Istanbul a accueilli, du 15 au 19 avril dernier la 152e Assemblée de l’Union interparlementaire. Plus de 130 délégations ont fait le déplacement dans la métropole turque, carrefour historique entre les continents, pour débattre et se projeter sur les enjeux et les problématiques de l’heure. En débat et pour l’occasion, un thème qui sonne comme une urgence : « Cultiver l’espoir, consolider la paix et assurer la justice pour les générations futures ». Le moment n’est pas anodin.

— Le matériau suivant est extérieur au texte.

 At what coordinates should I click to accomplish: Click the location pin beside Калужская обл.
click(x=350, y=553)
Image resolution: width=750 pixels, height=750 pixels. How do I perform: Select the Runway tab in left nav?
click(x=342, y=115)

Guerre en Europe, fractures humanitaires, embrasement au Moyen-Orient, foyers de violence en Afrique : rarement le monde n’a paru aussi fracturé. Dans ce paysage tourmenté, les parlementaires réunis à Istanbul ont voulu rappeler que la diplomatie ne se joue pas uniquement dans les palais présidentiels ou les chancelleries. Les assemblées élues ont aussi leur mot à dire.

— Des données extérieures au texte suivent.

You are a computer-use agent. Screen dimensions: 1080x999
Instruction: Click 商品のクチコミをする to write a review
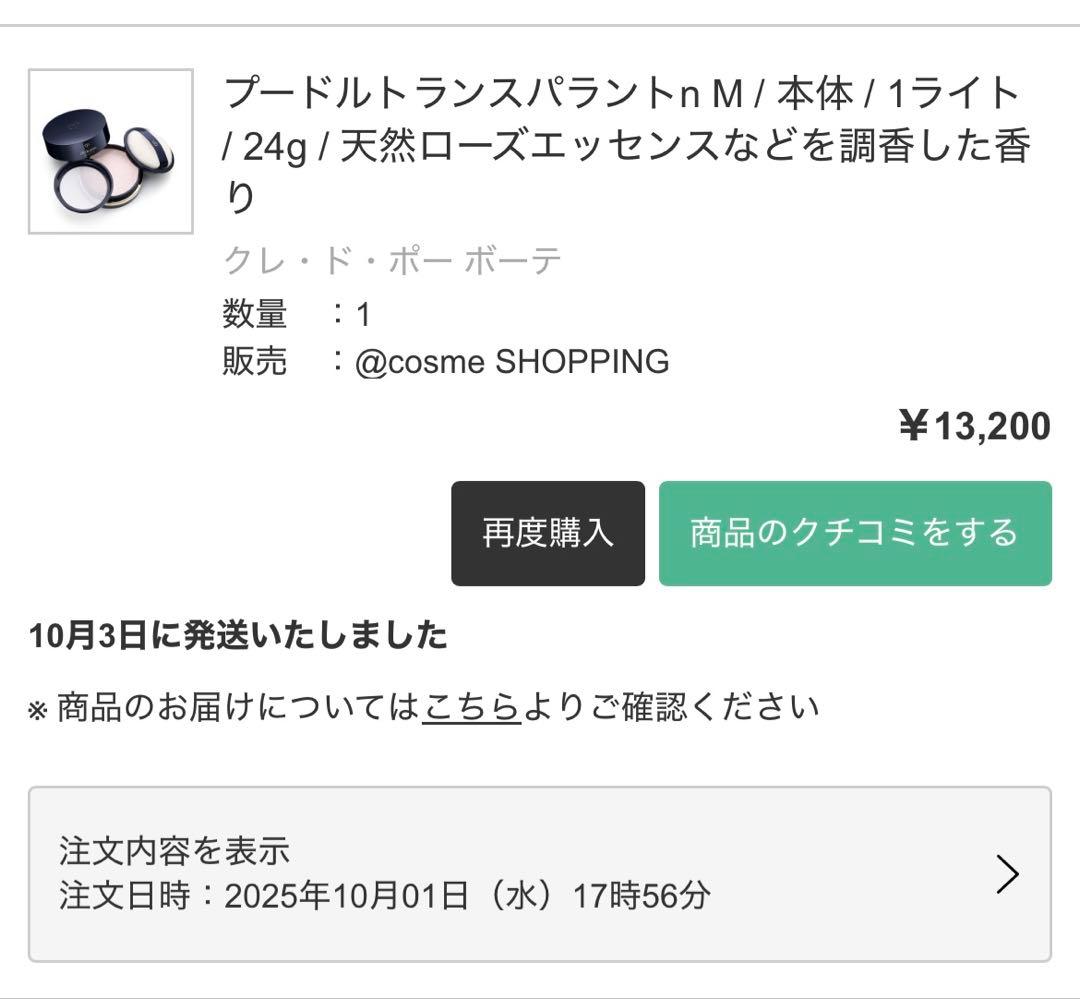[853, 533]
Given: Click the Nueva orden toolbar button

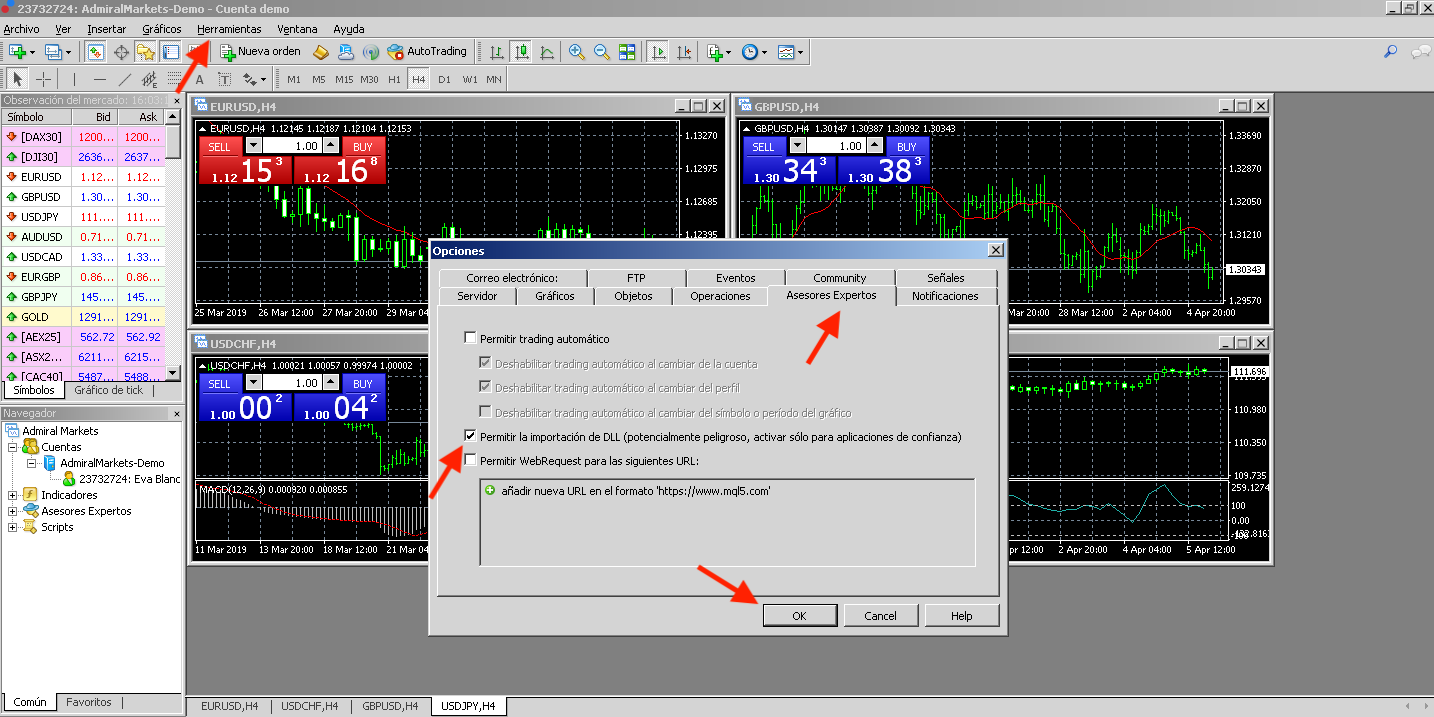Looking at the screenshot, I should click(x=261, y=51).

Parmi les voix qui ont porté, celle de la parlementaire Hadja Mémounatou Ibrahima, Présidente du Parlement de la CEDEAO, n’est pas passée inaperçue. À la tribune, la responsable togolaise a livré un plaidoyer sans détour. « La guerre n’est jamais lointaine », a-t-elle averti, rappelant que l’indifférence est souvent le prélude aux catastrophes. Son message tient en quelques lignes de force : respect scrupuleux du droit des peuples à disposer d’eux-mêmes, application rigoureuse de la Charte des Nations Unies, et acceptation des différences comme rempart contre les conflits. Une intervention saluée dans les travées de l’Assemblée pour sa clarté et sa gravité. Les échanges ne se sont pas cantonnés aux seuls conflits armés. Les parlementaires ont également braqué le projecteur sur des périls moins spectaculaires mais tout aussi déstabilisateurs : l’insécurité alimentaire qui gagne du terrain, le dérèglement climatique qui frappe les plus vulnérables, et l’intelligence artificielle dont le développement échappe encore à toute régulation sérieuse.

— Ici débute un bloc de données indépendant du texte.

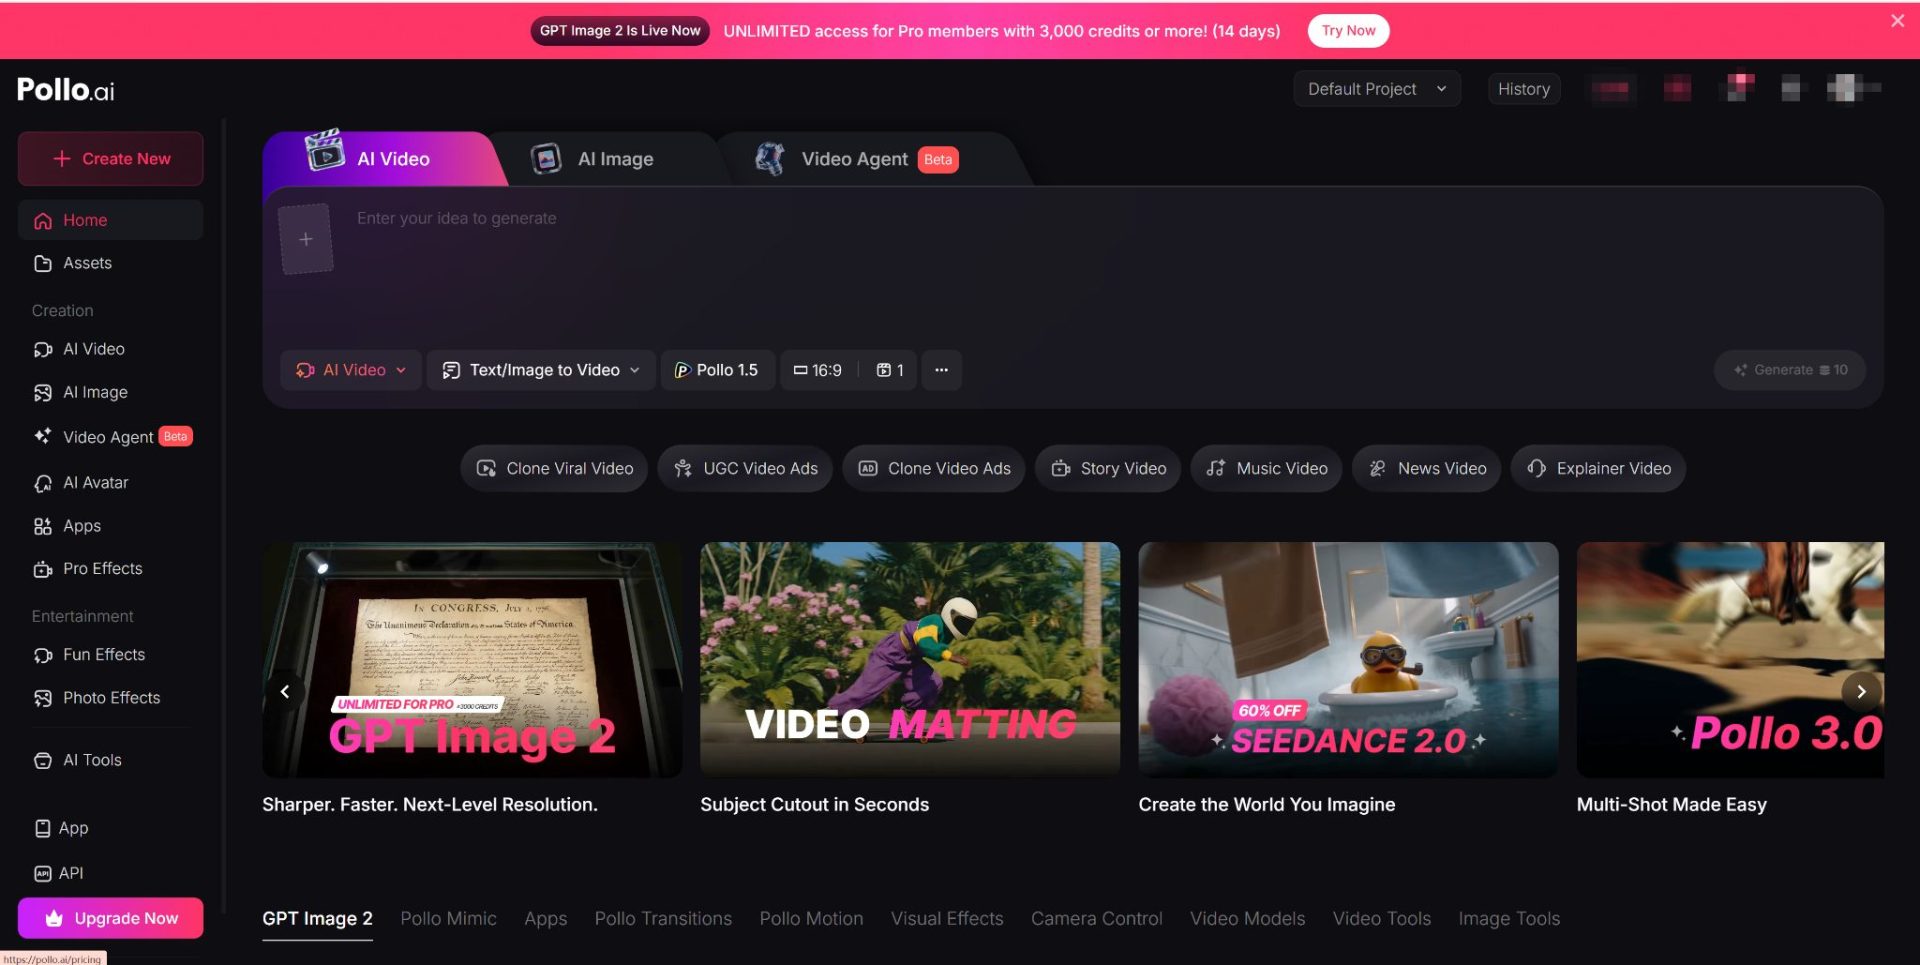Open AI Tools in the sidebar
1920x965 pixels.
click(92, 761)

Face à ces défis, les appels à muscler l’éducation à la paix, à intégrer davantage les femmes et les jeunes dans les processus politiques, et à soutenir les mécanismes de médiation ont rythmé les débats. En clôture de son intervention, Hadja Mémounatou Ibrahima a lancé un appel qui résume l’esprit de cette 152e Assemblée : refuser l’indifférence et faire de la paix un engagement de chaque jour. Un message qui, au moment où les tensions s’accumulent, mérite peut-être plus qu’une salve d’applaudissements.